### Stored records
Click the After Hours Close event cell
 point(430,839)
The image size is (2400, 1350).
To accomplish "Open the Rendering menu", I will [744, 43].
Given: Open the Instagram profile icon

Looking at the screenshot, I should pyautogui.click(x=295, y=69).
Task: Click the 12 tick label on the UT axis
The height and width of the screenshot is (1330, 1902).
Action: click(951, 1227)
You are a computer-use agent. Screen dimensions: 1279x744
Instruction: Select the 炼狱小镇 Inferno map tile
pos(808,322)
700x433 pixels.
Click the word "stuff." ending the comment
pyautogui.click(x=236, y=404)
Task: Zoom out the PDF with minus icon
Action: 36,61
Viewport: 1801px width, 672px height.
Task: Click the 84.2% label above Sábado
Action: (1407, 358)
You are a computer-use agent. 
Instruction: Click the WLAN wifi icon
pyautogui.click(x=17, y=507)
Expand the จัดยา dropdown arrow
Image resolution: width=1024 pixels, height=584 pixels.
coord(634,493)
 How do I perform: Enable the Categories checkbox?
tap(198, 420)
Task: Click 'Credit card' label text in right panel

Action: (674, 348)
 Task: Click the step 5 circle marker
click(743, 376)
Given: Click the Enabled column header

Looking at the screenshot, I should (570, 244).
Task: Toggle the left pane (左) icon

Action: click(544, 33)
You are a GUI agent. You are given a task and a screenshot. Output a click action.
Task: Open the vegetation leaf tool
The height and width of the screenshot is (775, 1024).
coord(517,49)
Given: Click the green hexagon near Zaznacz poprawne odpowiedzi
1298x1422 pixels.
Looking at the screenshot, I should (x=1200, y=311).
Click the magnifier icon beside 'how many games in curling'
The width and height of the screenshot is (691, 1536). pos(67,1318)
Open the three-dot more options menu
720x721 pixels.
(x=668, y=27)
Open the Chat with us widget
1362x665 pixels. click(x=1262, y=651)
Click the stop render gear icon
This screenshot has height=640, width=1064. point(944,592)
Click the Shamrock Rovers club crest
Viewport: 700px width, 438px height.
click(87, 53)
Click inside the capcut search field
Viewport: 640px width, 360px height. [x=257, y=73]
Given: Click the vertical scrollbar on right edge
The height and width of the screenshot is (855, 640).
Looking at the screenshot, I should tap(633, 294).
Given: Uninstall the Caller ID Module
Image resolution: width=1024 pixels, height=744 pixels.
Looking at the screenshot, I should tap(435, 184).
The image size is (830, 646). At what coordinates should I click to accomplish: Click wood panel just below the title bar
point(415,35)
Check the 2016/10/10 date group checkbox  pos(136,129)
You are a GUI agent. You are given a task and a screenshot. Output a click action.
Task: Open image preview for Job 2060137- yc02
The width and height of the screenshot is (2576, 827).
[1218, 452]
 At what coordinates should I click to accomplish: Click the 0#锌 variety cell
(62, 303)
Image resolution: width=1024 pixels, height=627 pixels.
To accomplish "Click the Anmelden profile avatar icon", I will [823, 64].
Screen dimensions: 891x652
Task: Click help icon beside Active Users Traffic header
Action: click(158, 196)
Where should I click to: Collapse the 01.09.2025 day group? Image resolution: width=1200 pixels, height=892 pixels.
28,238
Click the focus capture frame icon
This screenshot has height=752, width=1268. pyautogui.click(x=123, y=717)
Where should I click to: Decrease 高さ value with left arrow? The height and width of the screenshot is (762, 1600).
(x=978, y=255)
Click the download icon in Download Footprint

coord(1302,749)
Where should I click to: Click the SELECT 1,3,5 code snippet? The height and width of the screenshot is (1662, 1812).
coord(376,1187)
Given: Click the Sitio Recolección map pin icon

### Exercise
Within the data above, the span starting at the line containing "How do I perform: Enable" and ending at the line containing "Given: Uninstall the Caller ID Module" is to be retyped exactly, with no other lines.

### Your solution
 How do I perform: Enable the Categories checkbox?
tap(198, 420)
Task: Click 'Credit card' label text in right panel

Action: (674, 348)
 Task: Click the step 5 circle marker
click(743, 376)
Given: Click the Enabled column header

Looking at the screenshot, I should (570, 244).
Task: Toggle the left pane (左) icon

Action: click(544, 33)
You are a GUI agent. You are given a task and a screenshot. Output a click action.
Task: Open the vegetation leaf tool
The height and width of the screenshot is (775, 1024).
coord(517,49)
Given: Click the green hexagon near Zaznacz poprawne odpowiedzi
1298x1422 pixels.
Looking at the screenshot, I should (x=1200, y=311).
Click the magnifier icon beside 'how many games in curling'
The width and height of the screenshot is (691, 1536). pos(67,1318)
Open the three-dot more options menu
720x721 pixels.
(x=668, y=27)
Open the Chat with us widget
1362x665 pixels. click(x=1262, y=651)
Click the stop render gear icon
This screenshot has height=640, width=1064. point(944,592)
Click the Shamrock Rovers club crest
Viewport: 700px width, 438px height.
click(87, 53)
Click inside the capcut search field
Viewport: 640px width, 360px height. [x=257, y=73]
Given: Click the vertical scrollbar on right edge
The height and width of the screenshot is (855, 640).
Looking at the screenshot, I should tap(633, 294).
Given: Uninstall the Caller ID Module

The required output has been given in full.